Ibn al-Zubayr did not oppose Mu'awiya I's accession to the caliphate in 661 and remained largely inactive during the course of his reign. However, he refused to recognize Mu'awiya's nomination of his son Yazid I as his successor in 676. When Yazid acceded following his father's death in 680, Ibn al-Zubayr again rejected his legitimacy, despite Yazid having the backing of the Arab tribesmen of Syria who formed the core of the Umayyad military. In response, Yazid charged al-Walid ibn Utba ibn Abi Sufyan, the governor of Medina, with gaining Ibn al-Zubayr's submission, but he evaded the authorities and escaped to Mecca. He was joined there by Ali's son Husayn, who too had refused submission to Yazid. Husayn and his supporters made a stand against the Umayyads in Karbala in 680, but were killed and Husayn was slain.

Following Husayn's death, Ibn al-Zubayr began clandestinely recruiting supporters. By September 683, he had taken control of Mecca. He referred to himself as al-ʿaʾidh biʾl bayt (the fugitive at the sanctuary, viz., the Ka'aba), adopted the slogan lā ḥukma illā li-ʾllāh (judgement belongs to God alone), but made no claim to the caliphate.
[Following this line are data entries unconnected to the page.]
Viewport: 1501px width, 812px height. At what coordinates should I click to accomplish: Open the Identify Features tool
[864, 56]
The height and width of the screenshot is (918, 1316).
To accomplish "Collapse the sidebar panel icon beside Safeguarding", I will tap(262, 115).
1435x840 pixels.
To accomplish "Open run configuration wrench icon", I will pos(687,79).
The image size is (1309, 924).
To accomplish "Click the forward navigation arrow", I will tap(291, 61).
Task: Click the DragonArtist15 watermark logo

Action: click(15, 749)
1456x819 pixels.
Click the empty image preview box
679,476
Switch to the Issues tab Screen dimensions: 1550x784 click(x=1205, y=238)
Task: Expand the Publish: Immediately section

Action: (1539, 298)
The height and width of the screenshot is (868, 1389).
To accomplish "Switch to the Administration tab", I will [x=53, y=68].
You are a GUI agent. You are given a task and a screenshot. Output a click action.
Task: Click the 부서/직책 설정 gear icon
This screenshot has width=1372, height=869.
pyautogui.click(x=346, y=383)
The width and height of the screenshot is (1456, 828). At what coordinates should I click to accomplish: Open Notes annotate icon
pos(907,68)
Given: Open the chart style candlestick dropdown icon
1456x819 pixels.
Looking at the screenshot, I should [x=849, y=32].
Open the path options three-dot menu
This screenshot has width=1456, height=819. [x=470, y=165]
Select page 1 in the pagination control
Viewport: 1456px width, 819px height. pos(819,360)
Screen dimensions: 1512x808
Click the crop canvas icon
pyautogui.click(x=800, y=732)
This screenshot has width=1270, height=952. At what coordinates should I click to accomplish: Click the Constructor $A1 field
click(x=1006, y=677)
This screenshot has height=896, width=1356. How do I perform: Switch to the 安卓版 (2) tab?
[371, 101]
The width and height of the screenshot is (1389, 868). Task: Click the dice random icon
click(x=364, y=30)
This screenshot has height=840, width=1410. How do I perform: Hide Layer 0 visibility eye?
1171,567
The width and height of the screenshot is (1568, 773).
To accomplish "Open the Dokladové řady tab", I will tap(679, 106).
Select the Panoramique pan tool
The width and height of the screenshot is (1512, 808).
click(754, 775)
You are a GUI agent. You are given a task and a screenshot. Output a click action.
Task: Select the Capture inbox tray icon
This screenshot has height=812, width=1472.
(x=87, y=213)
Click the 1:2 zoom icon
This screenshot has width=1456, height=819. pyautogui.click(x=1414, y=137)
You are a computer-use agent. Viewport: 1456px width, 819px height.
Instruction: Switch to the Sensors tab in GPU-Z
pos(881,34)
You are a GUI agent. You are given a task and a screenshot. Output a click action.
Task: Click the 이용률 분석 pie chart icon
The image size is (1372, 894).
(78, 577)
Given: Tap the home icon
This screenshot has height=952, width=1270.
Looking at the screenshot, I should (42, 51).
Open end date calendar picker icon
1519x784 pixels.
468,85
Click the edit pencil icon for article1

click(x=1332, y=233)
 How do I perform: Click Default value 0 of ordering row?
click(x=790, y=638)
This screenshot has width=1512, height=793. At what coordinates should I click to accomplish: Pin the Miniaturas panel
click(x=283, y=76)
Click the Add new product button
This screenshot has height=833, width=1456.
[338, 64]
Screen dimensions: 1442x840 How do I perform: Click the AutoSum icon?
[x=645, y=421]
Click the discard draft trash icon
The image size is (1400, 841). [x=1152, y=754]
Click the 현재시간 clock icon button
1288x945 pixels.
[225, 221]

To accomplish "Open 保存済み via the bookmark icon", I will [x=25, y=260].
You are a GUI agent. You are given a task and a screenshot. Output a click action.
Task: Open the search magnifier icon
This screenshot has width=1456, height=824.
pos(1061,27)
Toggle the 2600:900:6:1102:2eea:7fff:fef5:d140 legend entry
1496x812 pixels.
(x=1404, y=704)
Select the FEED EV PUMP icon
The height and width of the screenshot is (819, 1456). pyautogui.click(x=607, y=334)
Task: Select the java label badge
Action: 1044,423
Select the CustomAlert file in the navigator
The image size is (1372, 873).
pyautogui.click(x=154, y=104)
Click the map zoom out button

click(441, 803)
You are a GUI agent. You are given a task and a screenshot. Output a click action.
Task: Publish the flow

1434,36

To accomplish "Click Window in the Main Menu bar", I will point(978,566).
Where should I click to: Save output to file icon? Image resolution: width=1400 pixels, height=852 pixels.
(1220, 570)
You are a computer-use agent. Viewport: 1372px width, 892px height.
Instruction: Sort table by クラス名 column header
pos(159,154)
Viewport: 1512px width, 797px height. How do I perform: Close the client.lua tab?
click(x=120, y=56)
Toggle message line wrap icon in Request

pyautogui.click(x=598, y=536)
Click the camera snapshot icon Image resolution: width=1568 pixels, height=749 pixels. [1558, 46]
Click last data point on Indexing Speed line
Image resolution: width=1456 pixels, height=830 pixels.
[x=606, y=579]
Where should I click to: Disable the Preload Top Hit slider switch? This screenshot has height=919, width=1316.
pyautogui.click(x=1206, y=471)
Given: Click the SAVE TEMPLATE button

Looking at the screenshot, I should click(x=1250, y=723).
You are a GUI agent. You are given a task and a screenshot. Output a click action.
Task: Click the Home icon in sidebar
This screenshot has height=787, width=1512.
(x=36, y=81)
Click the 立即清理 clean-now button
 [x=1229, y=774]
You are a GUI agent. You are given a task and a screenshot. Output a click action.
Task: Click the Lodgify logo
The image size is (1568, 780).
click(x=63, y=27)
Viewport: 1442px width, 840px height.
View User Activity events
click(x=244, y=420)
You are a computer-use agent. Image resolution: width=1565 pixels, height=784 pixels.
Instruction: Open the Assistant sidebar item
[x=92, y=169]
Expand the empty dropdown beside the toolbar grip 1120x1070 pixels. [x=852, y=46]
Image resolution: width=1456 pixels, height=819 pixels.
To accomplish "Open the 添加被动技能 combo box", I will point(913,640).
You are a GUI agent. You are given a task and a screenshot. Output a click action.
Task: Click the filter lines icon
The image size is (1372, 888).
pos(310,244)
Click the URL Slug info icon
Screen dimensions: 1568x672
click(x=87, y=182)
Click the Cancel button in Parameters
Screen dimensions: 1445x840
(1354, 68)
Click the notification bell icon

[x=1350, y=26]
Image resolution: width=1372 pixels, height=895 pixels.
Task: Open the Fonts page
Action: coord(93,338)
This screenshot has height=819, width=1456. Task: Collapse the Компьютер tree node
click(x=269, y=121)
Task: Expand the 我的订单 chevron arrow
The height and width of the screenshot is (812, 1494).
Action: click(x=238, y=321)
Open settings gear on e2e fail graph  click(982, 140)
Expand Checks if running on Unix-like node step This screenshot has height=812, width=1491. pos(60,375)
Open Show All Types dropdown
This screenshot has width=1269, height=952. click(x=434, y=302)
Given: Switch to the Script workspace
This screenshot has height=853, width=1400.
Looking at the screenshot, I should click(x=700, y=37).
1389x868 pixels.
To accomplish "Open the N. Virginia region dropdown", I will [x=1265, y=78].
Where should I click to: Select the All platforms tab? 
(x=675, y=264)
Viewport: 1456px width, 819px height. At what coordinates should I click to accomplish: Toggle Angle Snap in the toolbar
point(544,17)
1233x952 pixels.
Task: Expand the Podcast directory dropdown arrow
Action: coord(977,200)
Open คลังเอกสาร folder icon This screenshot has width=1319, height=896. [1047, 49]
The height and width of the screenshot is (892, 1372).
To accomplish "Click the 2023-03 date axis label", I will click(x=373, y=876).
Yazid ordered the governor of Medina, Amr ibn Sa'id ibn al-As, to arrest Ibn al-Zubayr. The governor, in turn, instructed Ibn al-Zubayr's estranged brother, the head of Medina's shūrṭā (security forces), Amr, to lead the expedition. However, the Umayyad force was ambushed and Amr was captured and subsequently killed while in captivity. Ibn al-Zubayr declared the illegitimacy of Yazid's caliphate and allied himself with the Ansar of Medina, led by Abd Allah ibn Hanzala, who had withdrawn support for Yazid due to his alleged improprieties. Ibn al-Zubayr also gained the support of the Kharijite movement in Basra and Bahrayn (eastern Arabia); the Kharijites were early opponents of the Umayyads who had defected from Caliph Ali because of his participation in the 657 arbitration.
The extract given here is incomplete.